Ophelia, John Everett MillaisLink is to zoomable version on Google Art Project; high resolution downloadable version (22 MB) on Wikimedia Commons; original is in the Tate, London.
Prompted by yesterday’s post on the mezzotint print by John Stephenson after this painting by Millais, and the fact that I last mentioned the painting back in 2006, I thought it might be enlightening to compare the two more closely. I’ve taken basically the same detail crops I took of the mezzotint print in my images above.

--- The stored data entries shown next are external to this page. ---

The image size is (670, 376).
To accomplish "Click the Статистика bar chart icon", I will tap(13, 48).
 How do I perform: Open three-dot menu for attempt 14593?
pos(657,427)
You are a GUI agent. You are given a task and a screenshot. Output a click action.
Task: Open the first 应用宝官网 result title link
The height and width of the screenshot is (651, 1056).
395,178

I have not yet had the pleasure of seeing the original, though I have seen some of Millais’s originals in the excellent collection of Pre-Raphaelite painting in the Delaware Art Museum, so I have some idea of the level of finish and attention to the detailed representation of nature for which Millais, and this painting in particular, are renowned.

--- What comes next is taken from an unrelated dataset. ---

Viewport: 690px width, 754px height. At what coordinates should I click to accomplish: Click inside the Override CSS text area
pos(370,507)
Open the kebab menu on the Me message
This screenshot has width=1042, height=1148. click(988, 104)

I have to say that in addition to finding it very interesting and informative to compare Stephenson’s approach — which by its nature must focus on value and texture, rather than color — to Millais’ full painting, I was frankly surprised to find there are passages in which I actually find the print has surpassed the painting — particularly in making areas of foliage and the water plants into visually appealing textural elements.
Millais’ painting, however, is striking and memorable on many levels, not the least of which is the tragic figure of Ophelia, borne away as much by her grief-induced madness as by the waters of the stream.

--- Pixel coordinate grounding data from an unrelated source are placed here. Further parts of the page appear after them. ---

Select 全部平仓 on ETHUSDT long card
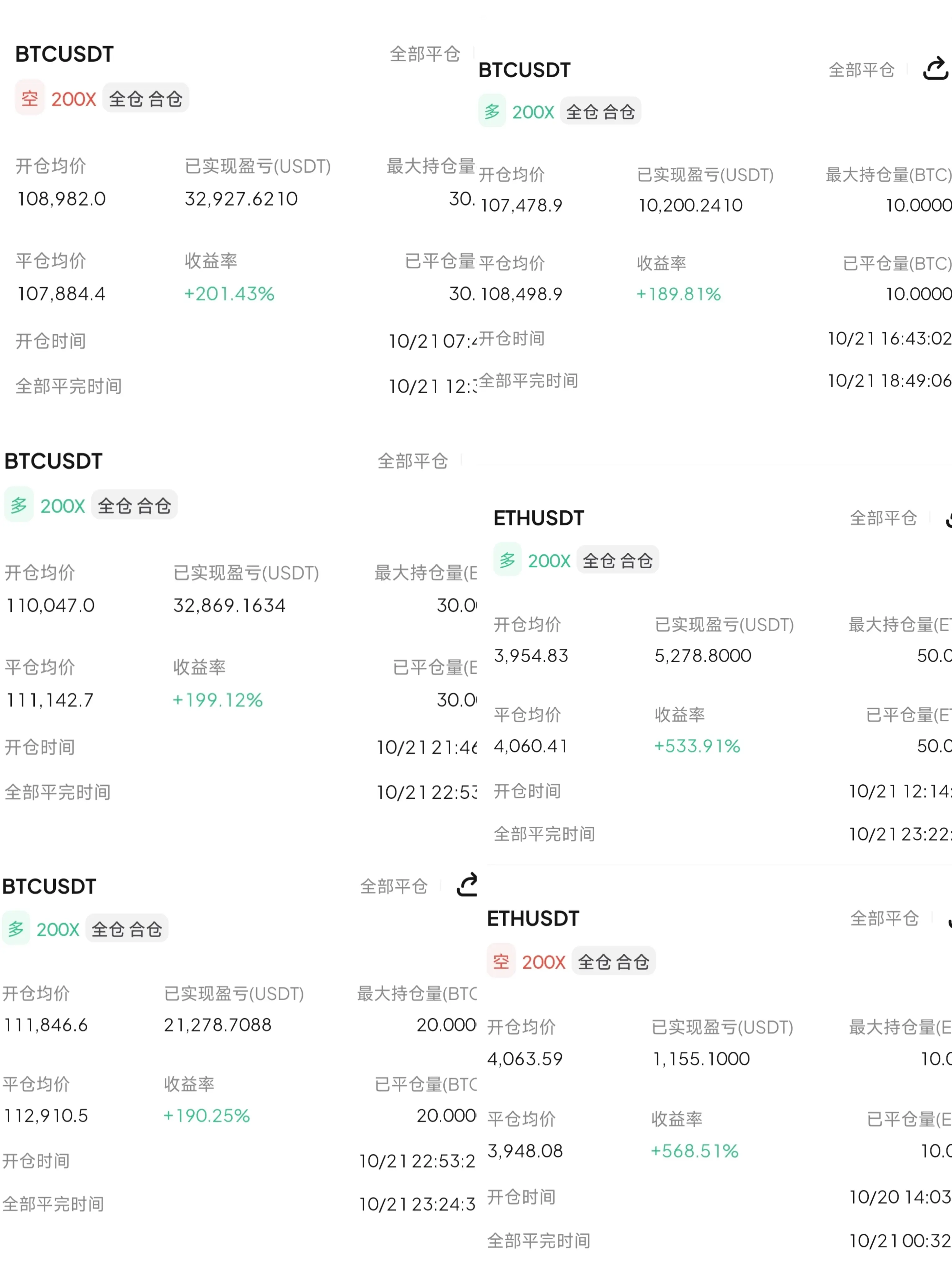Viewport: 952px width, 1270px height. [883, 518]
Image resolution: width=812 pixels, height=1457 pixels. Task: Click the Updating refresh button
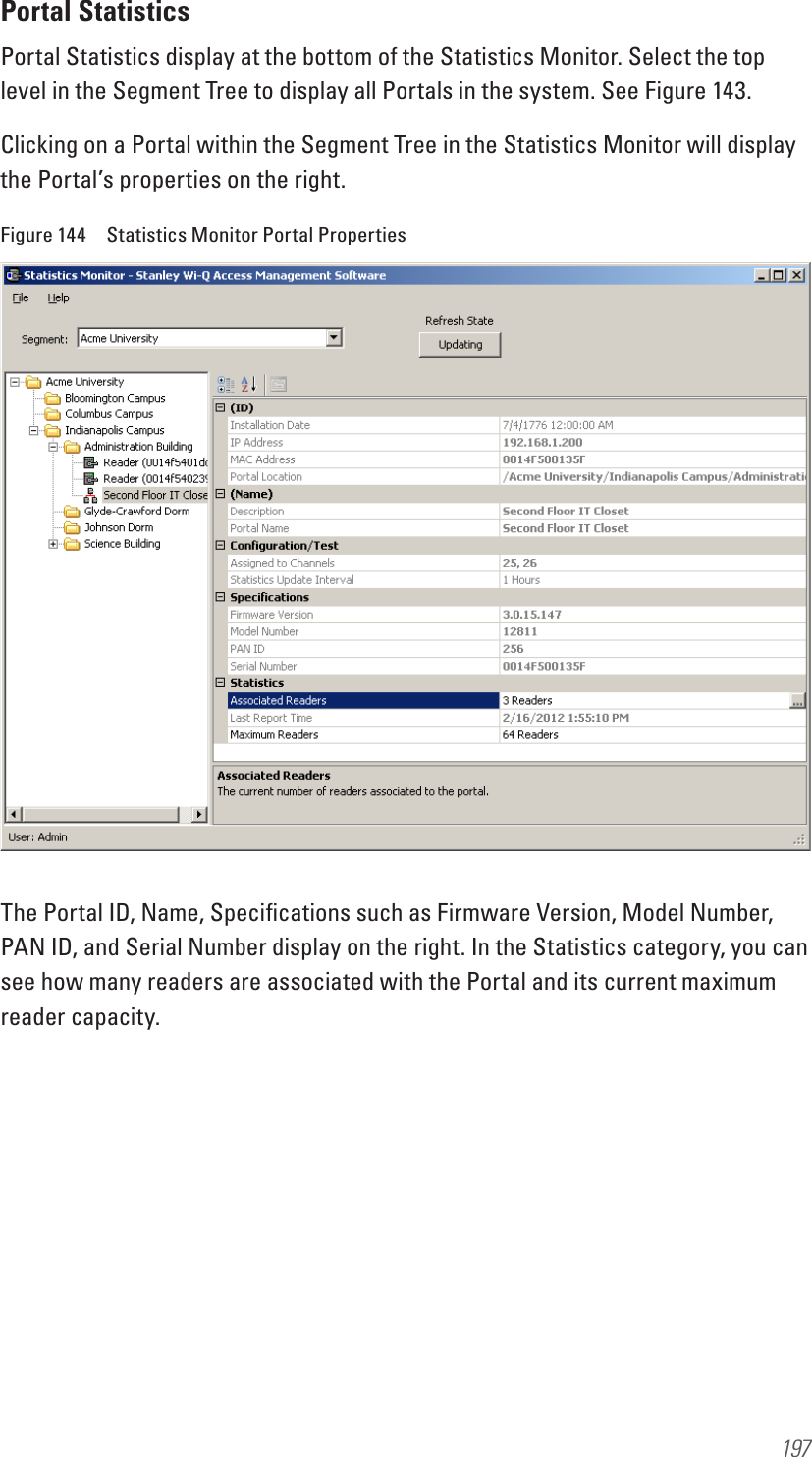pos(460,345)
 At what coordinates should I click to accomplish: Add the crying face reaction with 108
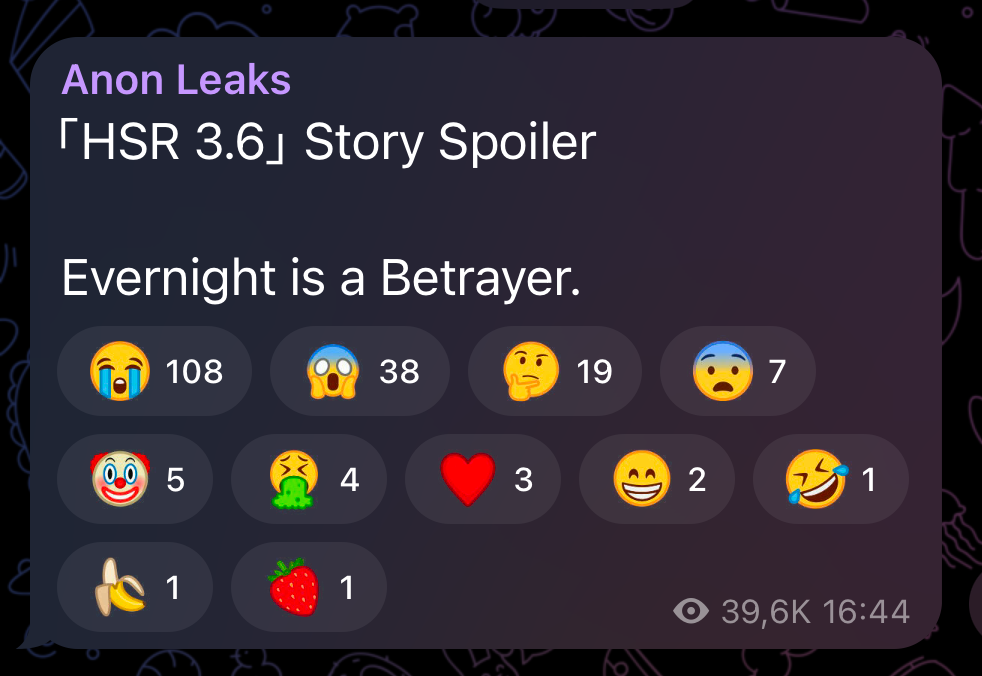[x=154, y=371]
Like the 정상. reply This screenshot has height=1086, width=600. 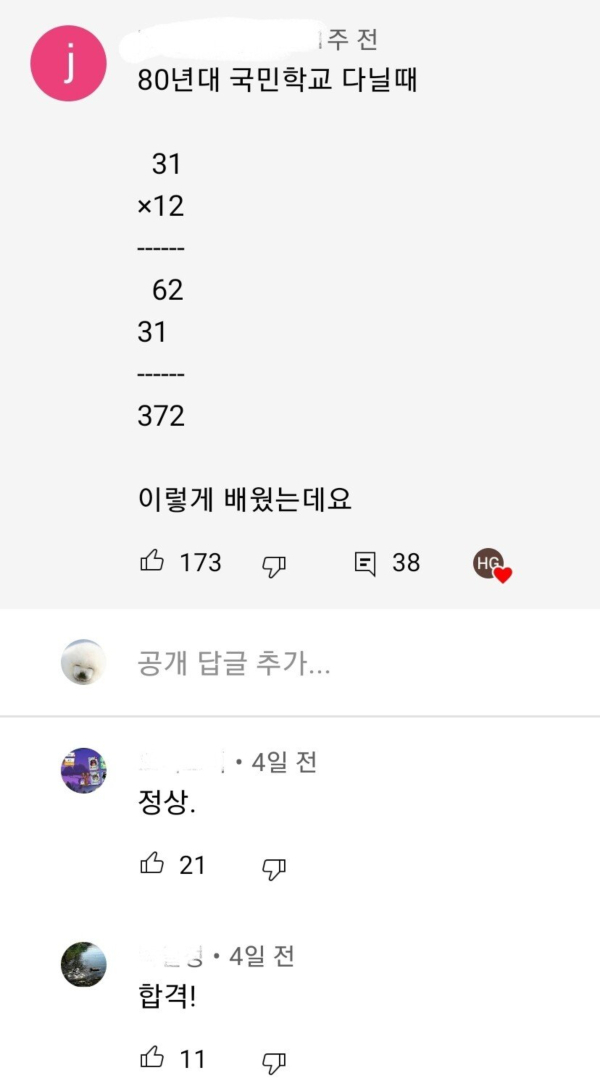(x=153, y=864)
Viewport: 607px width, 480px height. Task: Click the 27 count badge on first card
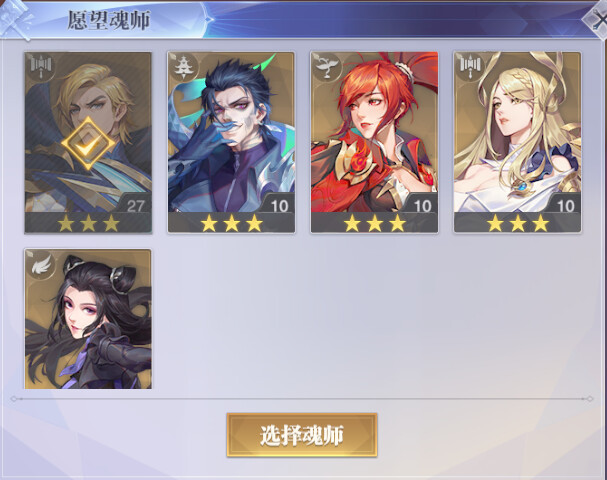coord(135,206)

The painting (as well as many others by other artists) was inspired by a passage Shakespeare’s Hamlet (Act IV, Scene VII). The scene is not acted out in the play, but conveyed in a poetic description by Queen Gertrude:
There is a willow grows aslant a brook,
That shows his hoar leaves in the glassy stream.
There with fantastic garlands did she come
Of crow-flowers, nettles, daisies, and long purples
(…)
When down her weedy trophies and herself
Fell in the weeping brook. Her clothes spread wide,
And, mermaid-like, awhile they bore her up;After painting the background, with its astonishing level of fidelity to nature, for an extraordinary number of hours on the Hogsmill River in southern England, Millais painted the figure of Ophelia in his studio, modeled by 19 year old Elizabeth Siddal — who was a frequent model for several of the Pre-Raphaelite painters, and would eventually wed Pre-Raphaelite Brotherhood co-founder Dante Gabriel Rosetti. Millais had her pose in a gown laying in a bathtub full of water in his studio for hours on end.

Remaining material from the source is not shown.